循環型シャワーがインフラ復旧活動の原動力に

「被災地に駆けつける支援者こそ、断水への備えを」

NTT西日本

2024年1月1日に発生した能登半島地震により、多大な人的被害、住家被害、インフラ被害が発生しました。ピーク時の避難者数は3万人以上にも及び、現在もなお避難所生活を送る方々がいます。
そうした状況下で、多くの支援者による復旧・復興作業が行われてきました。今回は、石川県輪島市で通信インフラの復旧作業に従事する方々をサポートする役割を担う、NTT西日本 北陸支店で復旧班の前線拠点整備に現場責任者として携わった廣田靖郎さんにお話を伺いました。
被災された方々の生活再建のために、復旧作業員の皆様はNTTビル内の事務スペースに作った仮設宿泊拠点に泊まり込み働く必要があり、かつ作業で服や体が汚れるなか、断水により入浴が出来ないことは「社員にとっては心身ともにつらい環境だった」と話します。
今回は、インフラ復旧現場での「入浴できないつらさ」と、その解決策となる「WOTA BOX」がもたらした変化について、廣田さんへのインタビューをもとにご紹介します。

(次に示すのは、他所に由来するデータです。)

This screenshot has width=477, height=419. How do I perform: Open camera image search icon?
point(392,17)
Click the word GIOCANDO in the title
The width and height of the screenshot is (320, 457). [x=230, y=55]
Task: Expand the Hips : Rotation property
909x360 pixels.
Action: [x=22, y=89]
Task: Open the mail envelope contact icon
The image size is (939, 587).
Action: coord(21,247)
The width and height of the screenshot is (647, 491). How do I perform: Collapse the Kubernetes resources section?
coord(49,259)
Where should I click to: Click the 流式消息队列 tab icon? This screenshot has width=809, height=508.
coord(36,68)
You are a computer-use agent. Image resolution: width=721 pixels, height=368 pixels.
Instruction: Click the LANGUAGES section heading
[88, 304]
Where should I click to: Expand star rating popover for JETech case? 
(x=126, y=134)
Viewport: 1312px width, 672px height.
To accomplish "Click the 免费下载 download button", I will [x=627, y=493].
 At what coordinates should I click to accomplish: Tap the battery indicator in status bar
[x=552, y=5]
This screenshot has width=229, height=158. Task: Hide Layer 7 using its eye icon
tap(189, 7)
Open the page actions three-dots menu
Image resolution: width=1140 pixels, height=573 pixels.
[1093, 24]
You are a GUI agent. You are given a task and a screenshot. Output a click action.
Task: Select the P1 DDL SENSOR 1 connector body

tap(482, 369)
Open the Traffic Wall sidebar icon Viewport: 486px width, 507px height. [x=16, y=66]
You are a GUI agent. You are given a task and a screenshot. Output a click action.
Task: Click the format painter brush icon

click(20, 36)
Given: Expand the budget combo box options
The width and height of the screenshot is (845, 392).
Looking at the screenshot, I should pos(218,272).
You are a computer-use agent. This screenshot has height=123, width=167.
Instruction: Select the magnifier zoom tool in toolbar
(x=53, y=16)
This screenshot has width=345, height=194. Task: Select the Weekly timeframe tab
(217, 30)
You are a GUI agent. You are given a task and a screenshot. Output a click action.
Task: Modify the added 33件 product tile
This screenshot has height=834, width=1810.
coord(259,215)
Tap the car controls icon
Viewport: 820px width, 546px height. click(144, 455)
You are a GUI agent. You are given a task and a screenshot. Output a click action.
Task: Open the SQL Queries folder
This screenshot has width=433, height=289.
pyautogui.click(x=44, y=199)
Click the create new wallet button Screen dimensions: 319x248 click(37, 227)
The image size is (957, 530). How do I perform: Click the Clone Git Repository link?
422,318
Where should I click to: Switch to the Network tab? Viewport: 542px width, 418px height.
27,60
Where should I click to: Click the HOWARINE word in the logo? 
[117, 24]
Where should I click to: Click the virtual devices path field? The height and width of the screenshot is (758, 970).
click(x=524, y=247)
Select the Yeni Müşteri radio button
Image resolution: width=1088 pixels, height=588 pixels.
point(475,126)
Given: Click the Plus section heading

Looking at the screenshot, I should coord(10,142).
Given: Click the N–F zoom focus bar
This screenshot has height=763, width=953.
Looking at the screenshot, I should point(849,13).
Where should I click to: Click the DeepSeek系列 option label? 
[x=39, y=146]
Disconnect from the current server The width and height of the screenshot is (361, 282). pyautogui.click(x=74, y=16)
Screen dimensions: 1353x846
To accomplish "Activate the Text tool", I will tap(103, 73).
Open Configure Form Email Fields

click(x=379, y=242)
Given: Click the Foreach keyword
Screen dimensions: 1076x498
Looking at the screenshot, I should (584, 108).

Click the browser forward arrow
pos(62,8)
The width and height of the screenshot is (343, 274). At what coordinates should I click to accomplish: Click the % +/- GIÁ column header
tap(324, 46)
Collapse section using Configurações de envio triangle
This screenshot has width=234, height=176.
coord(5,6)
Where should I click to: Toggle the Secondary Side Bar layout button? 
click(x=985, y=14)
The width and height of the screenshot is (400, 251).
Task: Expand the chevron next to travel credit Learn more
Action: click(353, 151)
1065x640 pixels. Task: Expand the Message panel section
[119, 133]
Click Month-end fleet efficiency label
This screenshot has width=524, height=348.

ライフライン復旧に欠かせない、作業員の心身のサポート

―能登半島地震において、発災直後から社内ではどのような動きがありましたか。
 発災後、すぐに災害対策本部が立ち上がり、対応を開始しました。NTT西日本では、災害発生時に大勢の通信復旧作業員が現地入りするのに伴い、彼らをサポートするための「総務厚生班」が組まれます。私もそのメンバーとして、作業員よりも先に被災地に駆けつけ、拠点の立ち上げと環境整備を行いました。現地には大勢の作業員が泊まれるホテルはなかったので、衣食住に関わるありとあらゆる物資を自分たちで調達する必要があったのです。
 通信という重要なライフラインを一刻も早く、広範囲にわたって復旧しきるためには、作業員への身体的・精神的サポートは絶対に欠かすことができません。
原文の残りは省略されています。